INFORMATION SHOWN ::
+++

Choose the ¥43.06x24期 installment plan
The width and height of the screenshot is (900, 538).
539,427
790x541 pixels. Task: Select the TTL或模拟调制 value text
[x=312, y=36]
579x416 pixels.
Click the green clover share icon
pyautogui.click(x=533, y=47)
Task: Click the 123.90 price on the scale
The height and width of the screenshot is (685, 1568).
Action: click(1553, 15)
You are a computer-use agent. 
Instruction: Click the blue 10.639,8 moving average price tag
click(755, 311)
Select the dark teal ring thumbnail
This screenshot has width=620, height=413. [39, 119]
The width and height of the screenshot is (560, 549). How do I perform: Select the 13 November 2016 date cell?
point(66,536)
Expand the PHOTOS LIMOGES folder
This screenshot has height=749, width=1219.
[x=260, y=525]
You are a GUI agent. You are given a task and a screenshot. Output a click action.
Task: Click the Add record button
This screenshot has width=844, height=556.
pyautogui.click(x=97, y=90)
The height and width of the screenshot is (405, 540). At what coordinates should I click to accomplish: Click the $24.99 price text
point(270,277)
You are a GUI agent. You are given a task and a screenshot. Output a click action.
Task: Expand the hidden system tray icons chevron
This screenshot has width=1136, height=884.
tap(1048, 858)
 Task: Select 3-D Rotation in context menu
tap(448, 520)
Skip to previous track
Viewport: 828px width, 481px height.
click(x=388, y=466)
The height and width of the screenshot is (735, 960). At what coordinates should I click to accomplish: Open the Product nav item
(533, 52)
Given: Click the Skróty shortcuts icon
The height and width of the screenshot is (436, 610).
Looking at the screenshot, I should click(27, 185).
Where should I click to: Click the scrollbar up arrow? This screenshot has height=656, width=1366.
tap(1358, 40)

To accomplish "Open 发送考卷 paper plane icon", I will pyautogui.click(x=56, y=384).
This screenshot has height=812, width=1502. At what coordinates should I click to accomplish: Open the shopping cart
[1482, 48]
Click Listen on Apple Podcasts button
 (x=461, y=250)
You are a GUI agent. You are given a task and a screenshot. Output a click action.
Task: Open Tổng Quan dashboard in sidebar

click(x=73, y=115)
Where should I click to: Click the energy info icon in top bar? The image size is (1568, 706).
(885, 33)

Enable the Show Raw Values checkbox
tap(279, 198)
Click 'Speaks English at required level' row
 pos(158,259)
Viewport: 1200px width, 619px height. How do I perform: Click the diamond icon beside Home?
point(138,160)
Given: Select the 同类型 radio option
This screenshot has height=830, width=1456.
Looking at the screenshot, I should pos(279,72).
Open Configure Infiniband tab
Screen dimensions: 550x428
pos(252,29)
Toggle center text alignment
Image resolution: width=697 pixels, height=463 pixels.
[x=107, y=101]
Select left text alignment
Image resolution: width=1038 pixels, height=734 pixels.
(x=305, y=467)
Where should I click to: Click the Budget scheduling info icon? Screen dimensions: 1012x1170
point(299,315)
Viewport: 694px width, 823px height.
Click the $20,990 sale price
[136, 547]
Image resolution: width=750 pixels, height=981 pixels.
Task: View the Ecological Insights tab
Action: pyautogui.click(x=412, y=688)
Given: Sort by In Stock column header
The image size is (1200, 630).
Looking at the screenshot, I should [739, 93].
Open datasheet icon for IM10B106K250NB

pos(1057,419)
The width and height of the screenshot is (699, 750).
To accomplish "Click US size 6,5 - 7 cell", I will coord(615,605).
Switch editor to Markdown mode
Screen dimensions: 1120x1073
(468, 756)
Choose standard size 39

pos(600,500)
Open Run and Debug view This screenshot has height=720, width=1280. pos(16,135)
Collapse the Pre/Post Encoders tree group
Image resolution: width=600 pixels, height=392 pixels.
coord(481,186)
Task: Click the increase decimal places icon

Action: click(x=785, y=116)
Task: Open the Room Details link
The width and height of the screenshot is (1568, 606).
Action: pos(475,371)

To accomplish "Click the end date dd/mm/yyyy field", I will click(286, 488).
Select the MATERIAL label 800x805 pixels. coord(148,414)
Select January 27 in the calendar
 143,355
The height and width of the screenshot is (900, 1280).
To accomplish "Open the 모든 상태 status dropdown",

+++

WHAT IS REQUIRED ::
The answer must be every entry, reproduced exactly.

WRITTEN SOLUTION ::
Choose the ¥43.06x24期 installment plan
The width and height of the screenshot is (900, 538).
539,427
790x541 pixels. Task: Select the TTL或模拟调制 value text
[x=312, y=36]
579x416 pixels.
Click the green clover share icon
pyautogui.click(x=533, y=47)
Task: Click the 123.90 price on the scale
The height and width of the screenshot is (685, 1568).
Action: click(1553, 15)
You are a computer-use agent. 
Instruction: Click the blue 10.639,8 moving average price tag
click(755, 311)
Select the dark teal ring thumbnail
This screenshot has width=620, height=413. [39, 119]
The width and height of the screenshot is (560, 549). How do I perform: Select the 13 November 2016 date cell?
point(66,536)
Expand the PHOTOS LIMOGES folder
This screenshot has height=749, width=1219.
[x=260, y=525]
You are a GUI agent. You are given a task and a screenshot. Output a click action.
Task: Click the Add record button
This screenshot has width=844, height=556.
pyautogui.click(x=97, y=90)
The height and width of the screenshot is (405, 540). At what coordinates should I click to accomplish: Click the $24.99 price text
point(270,277)
You are a GUI agent. You are given a task and a screenshot. Output a click action.
Task: Expand the hidden system tray icons chevron
This screenshot has width=1136, height=884.
tap(1048, 858)
 Task: Select 3-D Rotation in context menu
tap(448, 520)
Skip to previous track
Viewport: 828px width, 481px height.
click(x=388, y=466)
The height and width of the screenshot is (735, 960). At what coordinates should I click to accomplish: Open the Product nav item
(533, 52)
Given: Click the Skróty shortcuts icon
The height and width of the screenshot is (436, 610).
Looking at the screenshot, I should click(27, 185).
Where should I click to: Click the scrollbar up arrow? This screenshot has height=656, width=1366.
tap(1358, 40)

To accomplish "Open 发送考卷 paper plane icon", I will pyautogui.click(x=56, y=384).
This screenshot has height=812, width=1502. At what coordinates should I click to accomplish: Open the shopping cart
[1482, 48]
Click Listen on Apple Podcasts button
 (x=461, y=250)
You are a GUI agent. You are given a task and a screenshot. Output a click action.
Task: Open Tổng Quan dashboard in sidebar

click(x=73, y=115)
Where should I click to: Click the energy info icon in top bar? The image size is (1568, 706).
(885, 33)

Enable the Show Raw Values checkbox
tap(279, 198)
Click 'Speaks English at required level' row
 pos(158,259)
Viewport: 1200px width, 619px height. How do I perform: Click the diamond icon beside Home?
point(138,160)
Given: Select the 同类型 radio option
This screenshot has height=830, width=1456.
Looking at the screenshot, I should pos(279,72).
Open Configure Infiniband tab
Screen dimensions: 550x428
pos(252,29)
Toggle center text alignment
Image resolution: width=697 pixels, height=463 pixels.
[x=107, y=101]
Select left text alignment
Image resolution: width=1038 pixels, height=734 pixels.
(x=305, y=467)
Where should I click to: Click the Budget scheduling info icon? Screen dimensions: 1012x1170
point(299,315)
Viewport: 694px width, 823px height.
Click the $20,990 sale price
[136, 547]
Image resolution: width=750 pixels, height=981 pixels.
Task: View the Ecological Insights tab
Action: pyautogui.click(x=412, y=688)
Given: Sort by In Stock column header
The image size is (1200, 630).
Looking at the screenshot, I should [739, 93].
Open datasheet icon for IM10B106K250NB

pos(1057,419)
The width and height of the screenshot is (699, 750).
To accomplish "Click US size 6,5 - 7 cell", I will coord(615,605).
Switch editor to Markdown mode
Screen dimensions: 1120x1073
(468, 756)
Choose standard size 39

pos(600,500)
Open Run and Debug view This screenshot has height=720, width=1280. pos(16,135)
Collapse the Pre/Post Encoders tree group
Image resolution: width=600 pixels, height=392 pixels.
coord(481,186)
Task: Click the increase decimal places icon

Action: click(x=785, y=116)
Task: Open the Room Details link
The width and height of the screenshot is (1568, 606).
Action: pos(475,371)

To accomplish "Click the end date dd/mm/yyyy field", I will click(286, 488).
Select the MATERIAL label 800x805 pixels. coord(148,414)
Select January 27 in the calendar
 143,355
The height and width of the screenshot is (900, 1280).
To accomplish "Open the 모든 상태 status dropdown",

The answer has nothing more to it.